Collected data -
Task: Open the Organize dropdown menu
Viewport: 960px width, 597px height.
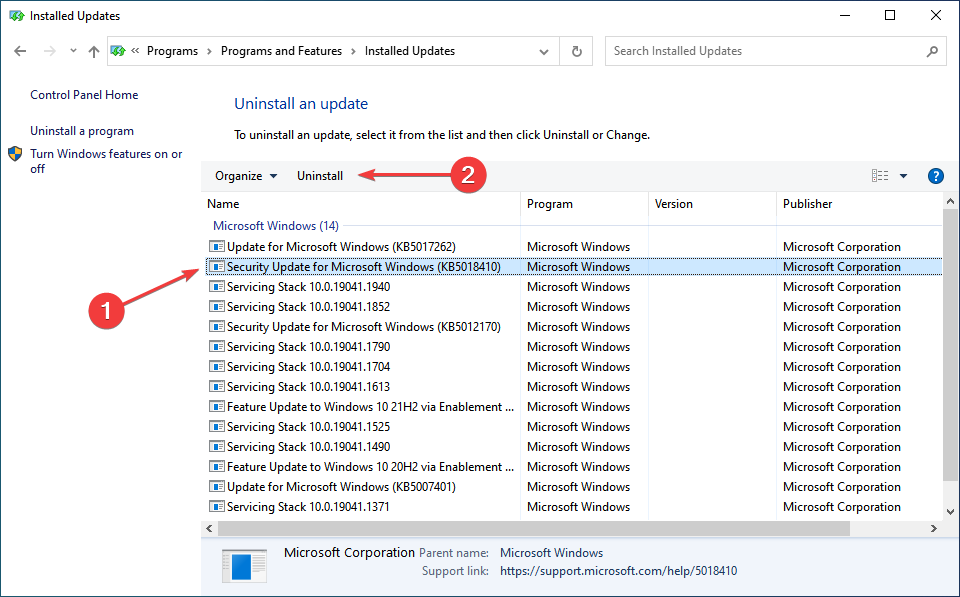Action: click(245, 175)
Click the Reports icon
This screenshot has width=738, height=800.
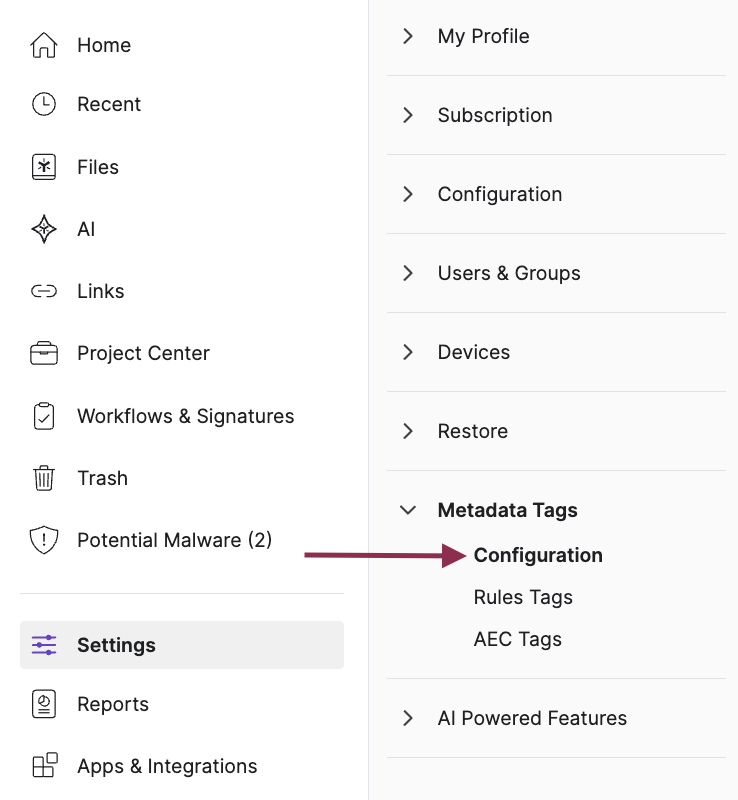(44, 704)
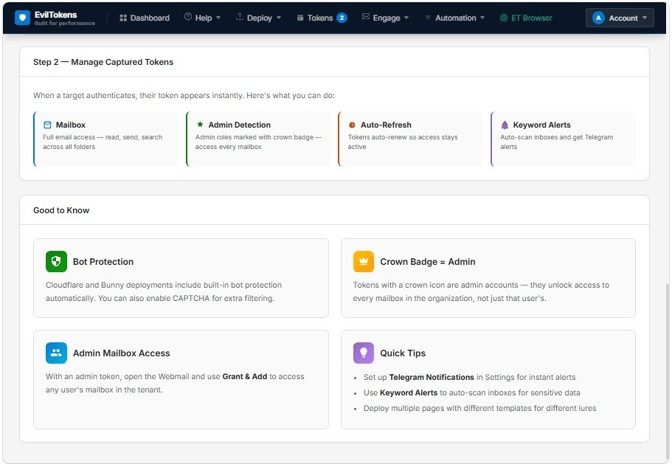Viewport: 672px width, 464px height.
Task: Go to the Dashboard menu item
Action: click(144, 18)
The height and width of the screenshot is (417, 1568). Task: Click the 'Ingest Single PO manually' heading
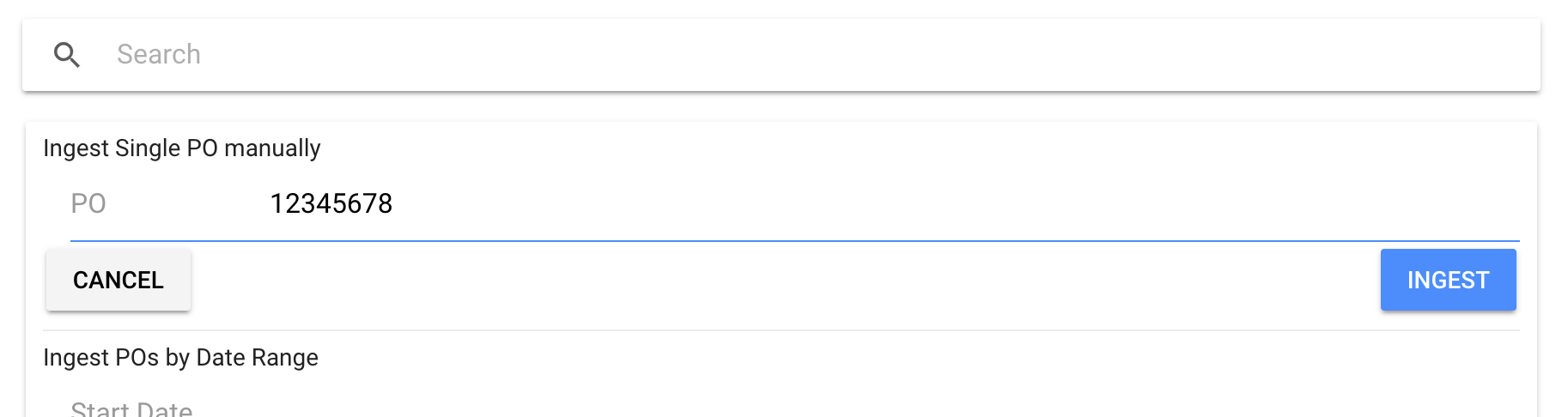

Stated goal -
Format the material above as a Markdown table with the columns "Row" and "Line," one row per line, numbered in order and skipping blank lines. Leave out the pictures.

Final answer -
| Row | Line |
|---|---|
| 1 | Task: Open the Organize dropdown menu |
| 2 | Viewport: 960px width, 597px height. |
| 3 | Action: click(245, 175) |
| 4 | Click the Reports icon |
| 5 | This screenshot has width=738, height=800. |
| 6 | (44, 704) |
| 7 | Viewport: 672px width, 464px height. |
| 8 | Task: Go to the Dashboard menu item |
| 9 | Action: click(144, 18) |
| 10 | The height and width of the screenshot is (417, 1568). Task: Click the 'Ingest Single PO manually' heading |